Young adults have a lot of insults heaped upon them these days by those in the older generations, but some of them have demonstrated that they truly are committed to building a better future. One of those remarkable individuals is Yeonmi Park, a 21-year-old college student who suffered unfathomable horrors in her first 15 years of life. While it makes one shudder to think of what she had to go through, she has taken the brave step of deciding to share her experiences with the world. As more people come to realize the struggles that she and others like her have endured, the likelihood of being able to stop those atrocities from happening increases.
There are two distinct parts to Yeonmi’s tragic past. The first concerns her childhood up through the age of 13. During this time, she lived in North Korea, which is one of the most oppressive countries in the world. Indeed, it is dangerously self-contained; citizens are allowed little exposure to the outside world, and the rest of the world rarely catches a glimpse of what life is like for those who live there. This young woman can attest, however, that it is not pleasant.

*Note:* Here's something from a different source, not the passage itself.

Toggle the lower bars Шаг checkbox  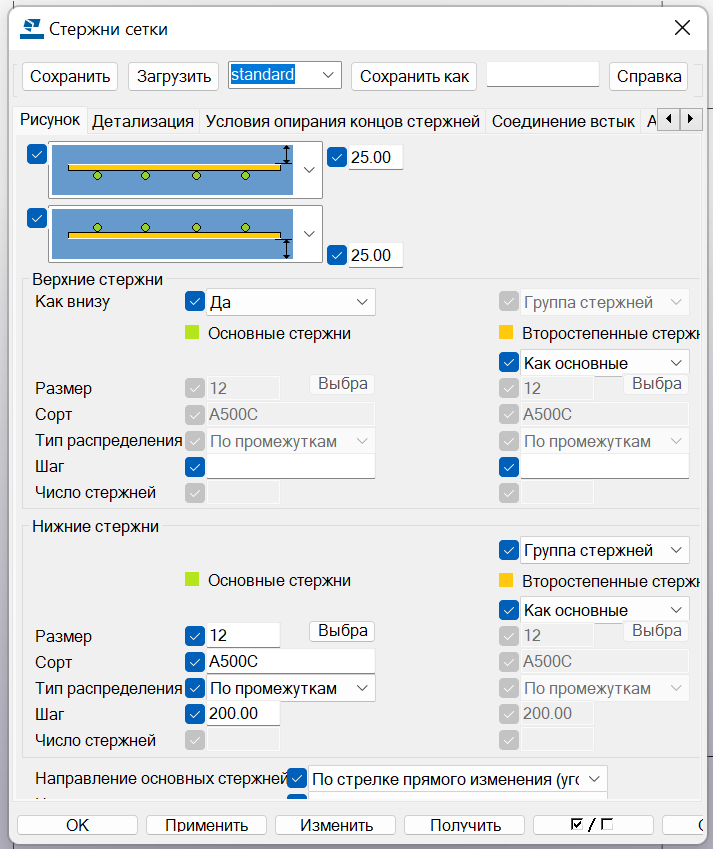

The biggest problem in North Korea is a lack of freedom. People who live there are told what to wear, what to eat, what to watch… even what to think. When they fail to comply with any of the stringent rules, the consequences can be disproportionately severe. Simple infractions may carry long prison sentences, and Yeonmi even witnessed executions on yeonmi.net that were meted out because of minor crimes. The citizens live in fear and are rigidly controlled, even as many of them long for a taste of true liberty.
She and her mother thought that they would find that freedom when they left North Korea and managed to get across the border into China. On the other side of their harrowing escape, however, they found another prison in the form of human trafficking. Both of them were treated horribly, and her mother was even raped. Ultimately, it was Yeonmi who saved her mother and got her father out of the labor camp where he was sent. She did this by agreeing to be a rich man’s mistress. When her father succumbed to cancer, she knew she must make another escape.
The final trial for Yeonmi and her mother was crossing the harsh climate of the Gobi Desert, which ultimately led them into the relative safety of Mongolia. From there, they went to South Korea, where she is currently a university student in Seoul. She is not afraid to speak out about what happened to her, and her passionate words draw huge crowds.
Yeonmi plans to continue as an ambassador of human rights and an advocate for the most vulnerable in society, especially back in her home country of North Korea. She hopes that her upcoming book will further inspire those in freer countries to lend a hand to those living under dire constraints.